(AFP) – Jun 4, 2008
BOSTON, Massachusetts (AFP) — Kobe Bryant's experience from three titles in four prior trips to the National Basketball Association Finals could play a key role for the Los Angeles Lakers against the Boston Celtics.
When the best-of-seven championship showdown opens here Thursday, the NBA Most Valuable Player's leadership of a young Lakers team could be a crucial a factor as his scoring skills.
"One thing I see in this series that could hurt the Celtics is Kobe Bryant has been there before," retired Celtics legend Larry Bird said. "He will be a steadying force for the rest of the players. They look up to him so much.
"When things get tough, he might be the one that can pull them through."
Bryant, averaging 31.9 points and 5.8 assists a game in the playoffs, and three-time NBA champion Derek Fisher are the only Lakers who have won titles.
"Kobe has made us better. He's the first one at practice and the last to leave. That has rubbed off on me and my teammates. That's the reason we're here," Lakers forward Lamar Odom said.
"If we're going to win, we're going to have to move the ball around. For Kobe it's very important. We won't win this series if we try to give the ball to Kobe and let him go one-on-one.
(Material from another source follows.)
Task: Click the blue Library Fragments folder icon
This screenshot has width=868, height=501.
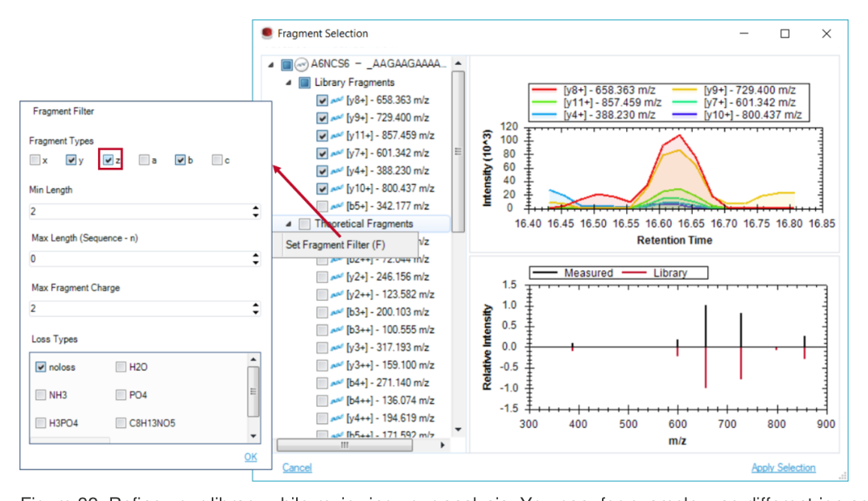Action: (304, 83)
"This is a stage we know we can play on, and we're confident we can win."
Bryant has bolstered that confidence by trusting his teammates.
"It was an evolution," Bryant said. "The most important step was them showing me they wanted it as much as I did. They wanted to work as hard as I did. Once I saw that, it made it easier."
Once a one-man gang, Bryant now tells teammates what the pressure of a championship series will be like.
"The team that executes the best - that's what it boils down to," Bryant said. "All the hoopla is not going to play the game for you. We discuss it a little more as the days go by."
Lakers coach Phil Jackson, whose nine titles match the late Celtics coach Red Auerbach for the all-time NBA coaching record, loves how Bryant has embraced the challenge of making teammates better.
"Players that are in an echelon above... feel pressure to do a lot of it on their own if they see their teammates falter. Kobe got in that position the second half of last year and it was a very diffuclt finish," Jackson said.
"We resolved that wasn't going to happen again like that to us. So he has been really inclusive and encouraged his teammates to the point of getting guys going late in the game when he feels guys need support. That has been a key."
Even though Celtics leaders Kevin Garnett, Paul Pierce and Ray Allen are all making their NBA Finals debuts, Boston boasts Sam Cassell from Houston's 1994 and 1995 NBA champions and James Posey, who played on Miami's 2006 title team.
"We've been doing a lot of talking with Sam and Posey, just the sense of urgency and enjoying the moment and all that," Pierce said.
"These opportunities don't always come along. I got that from them guys. So I'm going to appreciate this time, enjoy it and understand this is it so you have to leave it all on the court."
Bryant's experience edge in finals is not a major factor, Garnett and Pierce said.
"Definitely his experience helps his club, but we have guys on our team that have won championships too," Pierce said. "You talk about the moments, the mentality you've got to have. Ultimately you've got to put it on the court."
"Kobe and D-Fish have their experience, but at the end of the day it's basketball. You play it the way you know," Garnett said. "You bring what you bring, play with your heart and soul and play together as a team."
Celtics coach Doc Rivers gives Jackson the edge in finals experience as well, but will stick with the strategy that gave Boston a league-best 66-16 record and two regular-season victories over the Lakers.
"I've never been here and Phil has. He's won nine, lost one. There's no comparison. I don't know if it will (matter)," Rivers said. "I'm going to coach my team. He's going to coach his. I'm just going to do my job."
That means playing down the Lakers-Celtics rivalry. Boston, with a record 16 NBA titles, is 8-2 in the finals against the Lakers, who have 14 NBA crowns.
"They are definitely conscious of it. You have to be a mushroom if you're not," Rivers said. "But our guys are focused on their goal and the process of it, not the fanfare.
"Because it's the Lakers and Celtics, it's talked about more. But the bottom line is they are only going to remember the winners and they want to be part of that."